How about defining a database view for it and then a model for that view? You can just get the relationship to the view included in your query whenever you need the number of sensors. The code may look cleaner this way, but I'm not aware if there will be performance costs. Somebody else may answer that...

CREATE OR REPLACE VIEW view_location_sensors_count AS
select "locations".id as "locationId", count("sensors".id) as "locationSensorsCount"
from locations
left outer join sensors on sensors."locationId" = location.id
group by location.id

When defining the model for the view you remove the id attribute and set the locationId as the primary key. Your model could look like this:

const { Model, DataTypes } = require('sequelize')

const attributes = {
    locationID: {
        type: DataTypes.UUIDV4, // Or whatever data type is your location ID
        primaryKey: true,
        unique: true
    },
    locationSensorsCount: DataTypes.INTEGER
}

const options = {
    paranoid: false,
    modelName: 'ViewLocationSensorsCount',
    tableName: 'view_location_sensors_count',
    timestamps: false
}


/**
 * This is only a database view.
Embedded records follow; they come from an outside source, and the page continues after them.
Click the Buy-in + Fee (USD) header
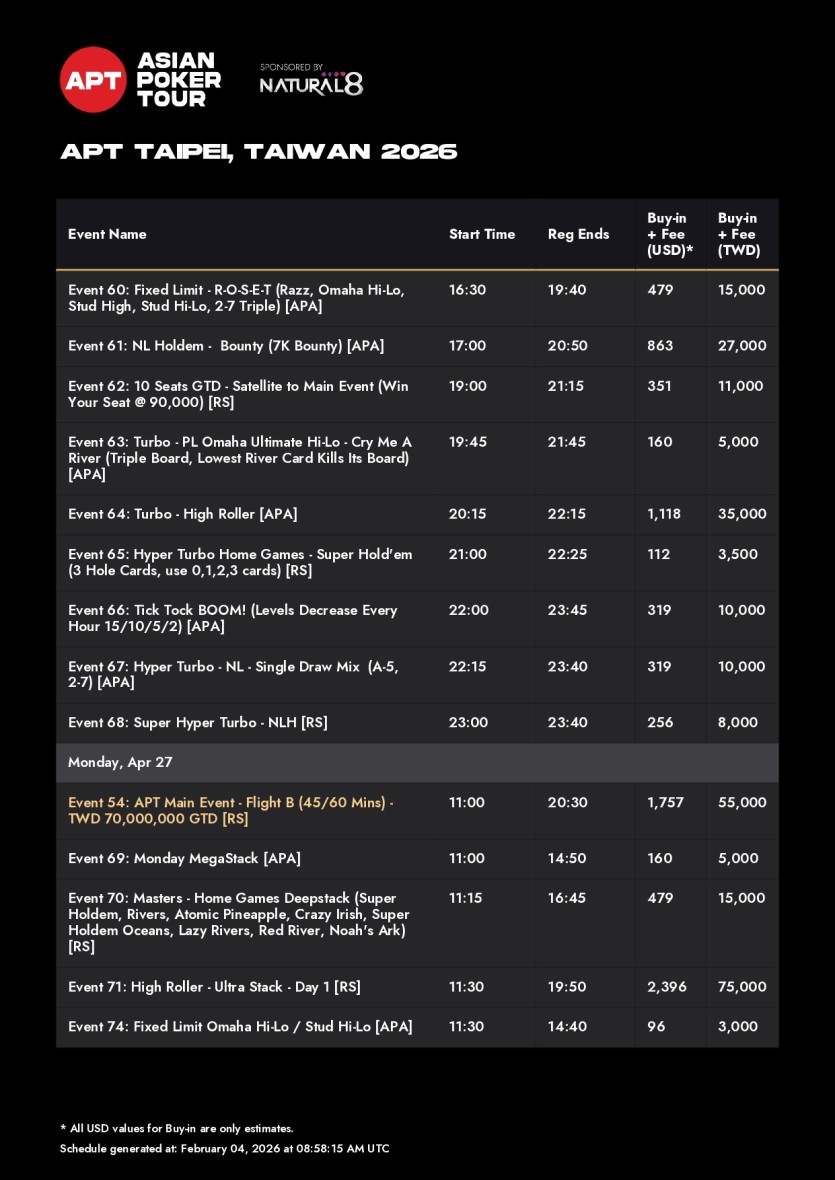This screenshot has width=835, height=1180. [670, 234]
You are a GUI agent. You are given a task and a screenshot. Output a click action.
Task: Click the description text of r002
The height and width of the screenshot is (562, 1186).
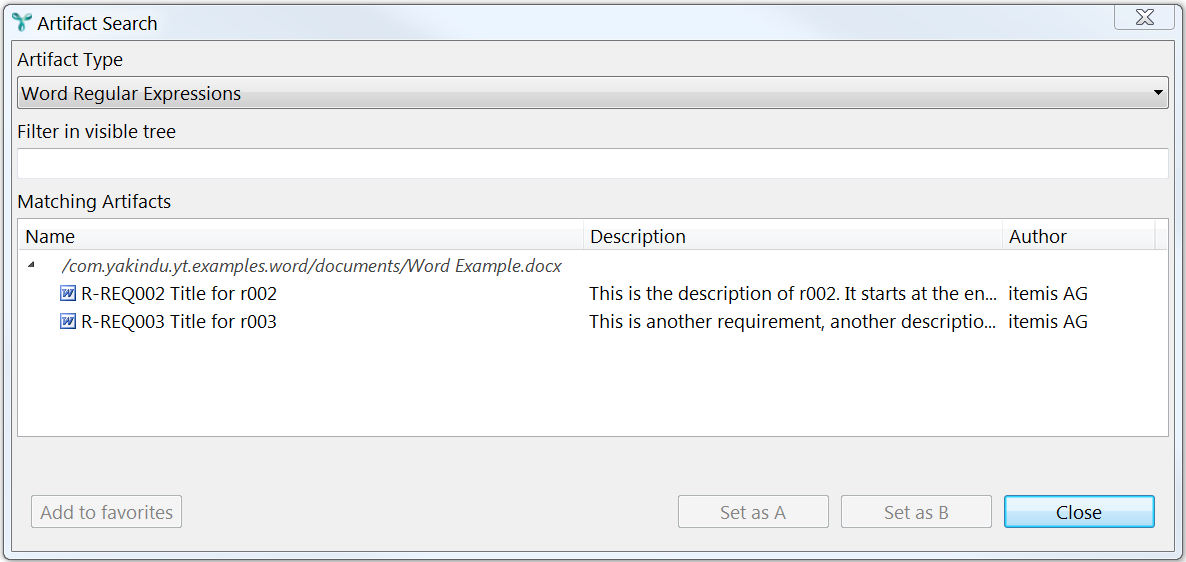pyautogui.click(x=793, y=293)
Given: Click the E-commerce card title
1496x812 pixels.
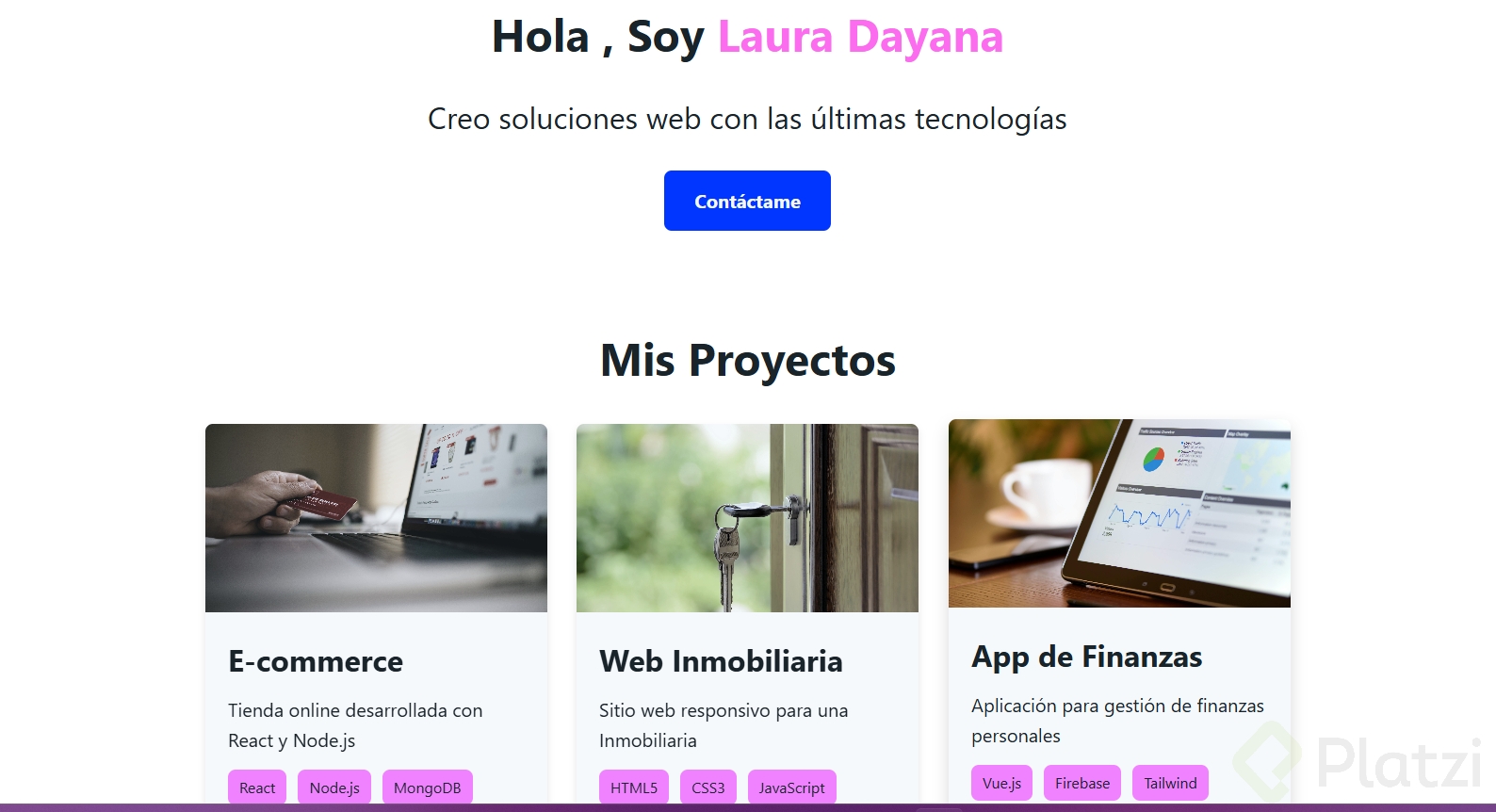Looking at the screenshot, I should [316, 661].
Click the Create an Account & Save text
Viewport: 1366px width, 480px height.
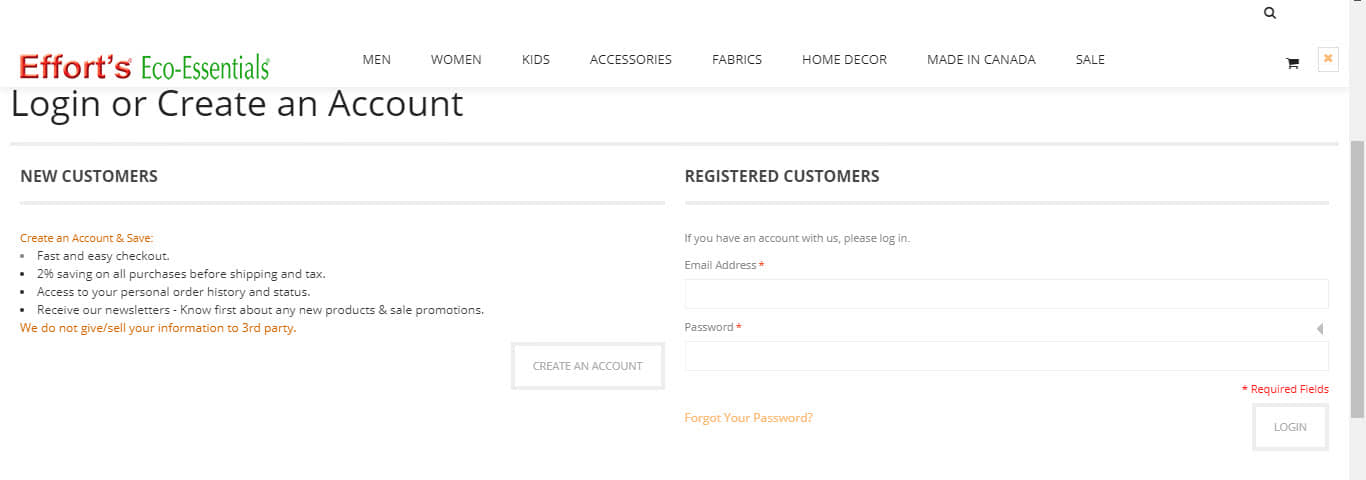[x=87, y=239]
It is not an actual table, so 
 * DO NOT ATTEMPT insert, update or delete statements on this model
 */
class ViewLocationSensorsCount extends Model {
    static associate(models) {
        ViewLocationSensorsCount.removeAttribute('id')
        ViewLocationSensorsCount.belongsTo(models.Location, { as:'location', foreignKey: 'locationID' })
    }


    static init(sequelize) {
        this.sequelize = sequelize
        return super.init(attributes, {...options, sequelize})
    }
}

module.exports = ViewLocationSensorsCount

In the end, in your Location model you set a hasOne relationship to the Sensor model.